## What the exercise asks
Would you transcribe the data word for word?

== == ==

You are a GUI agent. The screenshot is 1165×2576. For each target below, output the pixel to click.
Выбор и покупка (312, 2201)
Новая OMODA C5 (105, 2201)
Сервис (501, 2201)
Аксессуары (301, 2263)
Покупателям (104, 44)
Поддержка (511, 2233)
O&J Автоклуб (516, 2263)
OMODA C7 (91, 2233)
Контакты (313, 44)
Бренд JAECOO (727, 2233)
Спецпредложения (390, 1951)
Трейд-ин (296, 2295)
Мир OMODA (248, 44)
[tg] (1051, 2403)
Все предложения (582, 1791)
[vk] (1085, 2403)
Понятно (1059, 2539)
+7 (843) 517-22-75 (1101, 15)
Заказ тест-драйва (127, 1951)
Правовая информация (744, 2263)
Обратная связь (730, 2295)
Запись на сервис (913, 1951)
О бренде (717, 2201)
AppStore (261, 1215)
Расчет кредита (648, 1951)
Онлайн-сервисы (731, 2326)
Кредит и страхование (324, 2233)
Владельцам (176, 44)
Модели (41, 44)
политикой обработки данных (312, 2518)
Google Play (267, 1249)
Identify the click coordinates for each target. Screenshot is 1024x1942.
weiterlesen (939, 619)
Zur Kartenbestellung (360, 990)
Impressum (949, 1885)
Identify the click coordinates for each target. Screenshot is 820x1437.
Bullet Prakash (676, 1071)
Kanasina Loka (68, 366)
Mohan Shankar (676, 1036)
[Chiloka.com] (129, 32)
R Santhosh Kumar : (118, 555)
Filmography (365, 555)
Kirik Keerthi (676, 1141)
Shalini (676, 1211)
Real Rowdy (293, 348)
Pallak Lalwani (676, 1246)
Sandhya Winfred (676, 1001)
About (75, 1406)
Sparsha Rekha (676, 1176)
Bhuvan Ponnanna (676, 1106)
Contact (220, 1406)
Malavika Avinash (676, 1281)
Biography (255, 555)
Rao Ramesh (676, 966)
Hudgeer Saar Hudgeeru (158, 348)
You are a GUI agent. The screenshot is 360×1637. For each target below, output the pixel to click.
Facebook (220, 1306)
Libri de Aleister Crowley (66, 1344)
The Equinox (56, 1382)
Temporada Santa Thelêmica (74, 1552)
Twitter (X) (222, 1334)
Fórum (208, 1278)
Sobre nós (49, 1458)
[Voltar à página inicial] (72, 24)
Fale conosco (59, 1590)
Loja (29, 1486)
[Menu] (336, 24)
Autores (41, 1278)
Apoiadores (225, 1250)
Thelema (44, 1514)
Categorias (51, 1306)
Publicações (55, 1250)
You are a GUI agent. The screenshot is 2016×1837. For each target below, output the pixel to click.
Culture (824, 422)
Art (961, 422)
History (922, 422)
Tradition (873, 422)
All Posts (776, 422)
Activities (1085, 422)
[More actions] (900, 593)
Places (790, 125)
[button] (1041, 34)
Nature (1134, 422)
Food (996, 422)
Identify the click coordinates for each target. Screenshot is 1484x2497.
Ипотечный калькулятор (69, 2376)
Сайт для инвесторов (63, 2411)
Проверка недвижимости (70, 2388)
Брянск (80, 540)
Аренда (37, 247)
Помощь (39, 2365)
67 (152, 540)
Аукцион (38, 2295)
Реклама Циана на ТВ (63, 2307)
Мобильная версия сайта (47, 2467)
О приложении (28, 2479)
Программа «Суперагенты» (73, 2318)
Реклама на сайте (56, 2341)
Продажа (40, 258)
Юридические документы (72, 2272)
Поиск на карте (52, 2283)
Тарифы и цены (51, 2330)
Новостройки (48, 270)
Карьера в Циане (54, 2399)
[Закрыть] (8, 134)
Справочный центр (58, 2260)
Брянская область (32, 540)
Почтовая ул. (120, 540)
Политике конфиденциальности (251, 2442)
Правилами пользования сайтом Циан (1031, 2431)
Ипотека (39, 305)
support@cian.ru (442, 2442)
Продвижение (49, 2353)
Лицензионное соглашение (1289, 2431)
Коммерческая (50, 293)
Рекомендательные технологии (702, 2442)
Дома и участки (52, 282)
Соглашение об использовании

== == ==

## Reply to the task
You are a GUI agent. The screenshot is 1165×2576. For each target below, output the pixel to click.
Выбор и покупка (312, 2201)
Новая OMODA C5 (105, 2201)
Сервис (501, 2201)
Аксессуары (301, 2263)
Покупателям (104, 44)
Поддержка (511, 2233)
O&J Автоклуб (516, 2263)
OMODA C7 (91, 2233)
Контакты (313, 44)
Бренд JAECOO (727, 2233)
Спецпредложения (390, 1951)
Трейд-ин (296, 2295)
Мир OMODA (248, 44)
[tg] (1051, 2403)
Все предложения (582, 1791)
[vk] (1085, 2403)
Понятно (1059, 2539)
+7 (843) 517-22-75 (1101, 15)
Заказ тест-драйва (127, 1951)
Правовая информация (744, 2263)
Обратная связь (730, 2295)
Запись на сервис (913, 1951)
О бренде (717, 2201)
AppStore (261, 1215)
Расчет кредита (648, 1951)
Онлайн-сервисы (731, 2326)
Кредит и страхование (324, 2233)
Владельцам (176, 44)
Модели (41, 44)
политикой обработки данных (312, 2518)
Google Play (267, 1249)
Identify the click coordinates for each target. Screenshot is 1024x1942.
weiterlesen (939, 619)
Zur Kartenbestellung (360, 990)
Impressum (949, 1885)
Identify the click coordinates for each target. Screenshot is 820x1437.
Bullet Prakash (676, 1071)
Kanasina Loka (68, 366)
Mohan Shankar (676, 1036)
[Chiloka.com] (129, 32)
R Santhosh Kumar : (118, 555)
Filmography (365, 555)
Kirik Keerthi (676, 1141)
Shalini (676, 1211)
Real Rowdy (293, 348)
Pallak Lalwani (676, 1246)
Sandhya Winfred (676, 1001)
About (75, 1406)
Sparsha Rekha (676, 1176)
Bhuvan Ponnanna (676, 1106)
Contact (220, 1406)
Malavika Avinash (676, 1281)
Biography (255, 555)
Rao Ramesh (676, 966)
Hudgeer Saar Hudgeeru (158, 348)
You are a GUI agent. The screenshot is 360×1637. For each target below, output the pixel to click.
Facebook (220, 1306)
Libri de Aleister Crowley (66, 1344)
The Equinox (56, 1382)
Temporada Santa Thelêmica (74, 1552)
Twitter (X) (222, 1334)
Fórum (208, 1278)
Sobre nós (49, 1458)
[Voltar à página inicial] (72, 24)
Fale conosco (59, 1590)
Loja (29, 1486)
[Menu] (336, 24)
Autores (41, 1278)
Apoiadores (225, 1250)
Thelema (44, 1514)
Categorias (51, 1306)
Publicações (55, 1250)
You are a GUI agent. The screenshot is 2016×1837. For each target below, output the pixel to click.
Culture (824, 422)
Art (961, 422)
History (922, 422)
Tradition (873, 422)
All Posts (776, 422)
Activities (1085, 422)
[More actions] (900, 593)
Places (790, 125)
[button] (1041, 34)
Nature (1134, 422)
Food (996, 422)
Identify the click coordinates for each target. Screenshot is 1484x2497.
Ипотечный калькулятор (69, 2376)
Сайт для инвесторов (63, 2411)
Проверка недвижимости (70, 2388)
Брянск (80, 540)
Аренда (37, 247)
Помощь (39, 2365)
67 (152, 540)
Аукцион (38, 2295)
Реклама Циана на ТВ (63, 2307)
Мобильная версия сайта (47, 2467)
О приложении (28, 2479)
Программа «Суперагенты» (73, 2318)
Реклама на сайте (56, 2341)
Продажа (40, 258)
Юридические документы (72, 2272)
Поиск на карте (52, 2283)
Тарифы и цены (51, 2330)
Новостройки (48, 270)
Карьера в Циане (54, 2399)
[Закрыть] (8, 134)
Справочный центр (58, 2260)
Брянская область (32, 540)
Почтовая ул. (120, 540)
Политике конфиденциальности (251, 2442)
Правилами пользования сайтом Циан (1031, 2431)
Ипотека (39, 305)
support@cian.ru (442, 2442)
Продвижение (49, 2353)
Лицензионное соглашение (1289, 2431)
Коммерческая (50, 293)
Рекомендательные технологии (702, 2442)
Дома и участки (52, 282)
Соглашение об использовании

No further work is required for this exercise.